_TEXTO PARA ANÁLISE_
"""

A radiografia do tórax poderá evidenciar massa paratraqueal ou imagem esferóide com parede fina (semelhante a “balão” ou grande “bolha” correspondente a área de distensão gasosa).

A TAC e a RMN, com maior discriminação imagiológica, possibilitarão a identificação de pequenos quistos intercarinais.

Diagnóstico diferencial

As manifestações clínicas e o padrão radiográfico do tórax convencional evidenciando imagem de distensão gasosa ou “bolhosa” única poderão levar a admitir a presença doutra situação – o quisto pulmonar – com patogénese semelhante ao quisto broncogénico, mas derivando das células do bronquíolo respiratório. O referido quisto pulmonar é, no entanto, periférico (e único) com um padrão radiográfico que evidencia parede melhor definida do que no caso do quisto broncogénico.

Por sua vez, o quisto pulmonar pode confundir-se com pneumatocele o qual apresenta parede menos espessa. O quisto pulmonar, quando infectado, pode confundir-se com abcesso pulmonar.

Tratamento

O tratamento, quer do quisto broncogénico, quer do quisto pulmonar, é a excisão cirúrgica.

3. MALFORMAÇÃO ADENOMATÓIDE QUÍSTICA

Definição e importância do problema

Esta anomalia é caracterizada por crescimento desordenado (histologia de tipo hamartoma ou displasia) dos bronquíolos terminais impedindo quase completamente o crescimento e desenvolvimento alveolar no lobo de um pulmão; como consequência há formação de múltiplos quistos desorganizados alternando com zonas de parênquima não afectado, sendo que os referidos quistos não comunicam com a árvore tráqueo-brônquica e podem comprimir as estruturas vizinhas.

"""

Devolva sem alterações o trecho do texto sobre quistos pulmonares entre "A TAC e a RMN, com" e "do quisto broncogénico.", inclusive.

_DADOS GUARDADOS_
"""

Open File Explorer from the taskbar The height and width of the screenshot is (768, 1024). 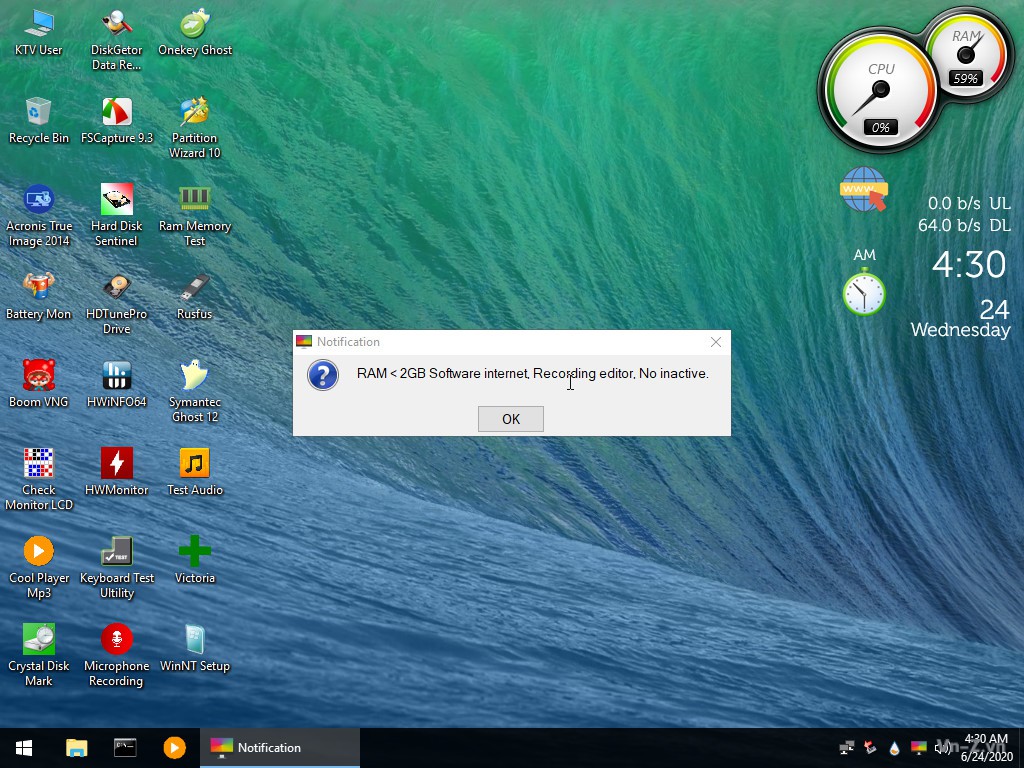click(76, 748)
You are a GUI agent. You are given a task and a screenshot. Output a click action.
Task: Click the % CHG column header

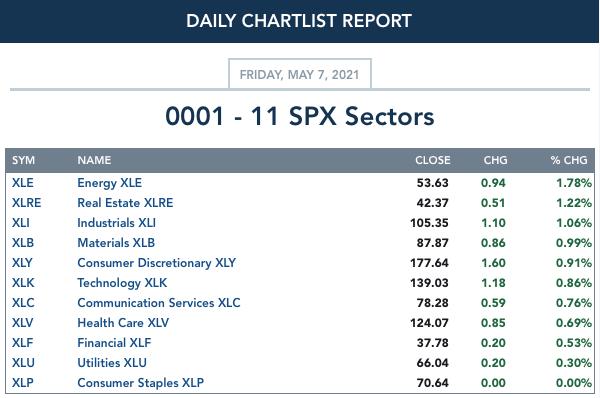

"""

_RESULTADO DO EXERCÍCIO_
A TAC e a RMN, com maior discriminação imagiológica, possibilitarão a identificação de pequenos quistos intercarinais.

Diagnóstico diferencial

As manifestações clínicas e o padrão radiográfico do tórax convencional evidenciando imagem de distensão gasosa ou “bolhosa” única poderão levar a admitir a presença doutra situação – o quisto pulmonar – com patogénese semelhante ao quisto broncogénico, mas derivando das células do bronquíolo respiratório. O referido quisto pulmonar é, no entanto, periférico (e único) com um padrão radiográfico que evidencia parede melhor definida do que no caso do quisto broncogénico.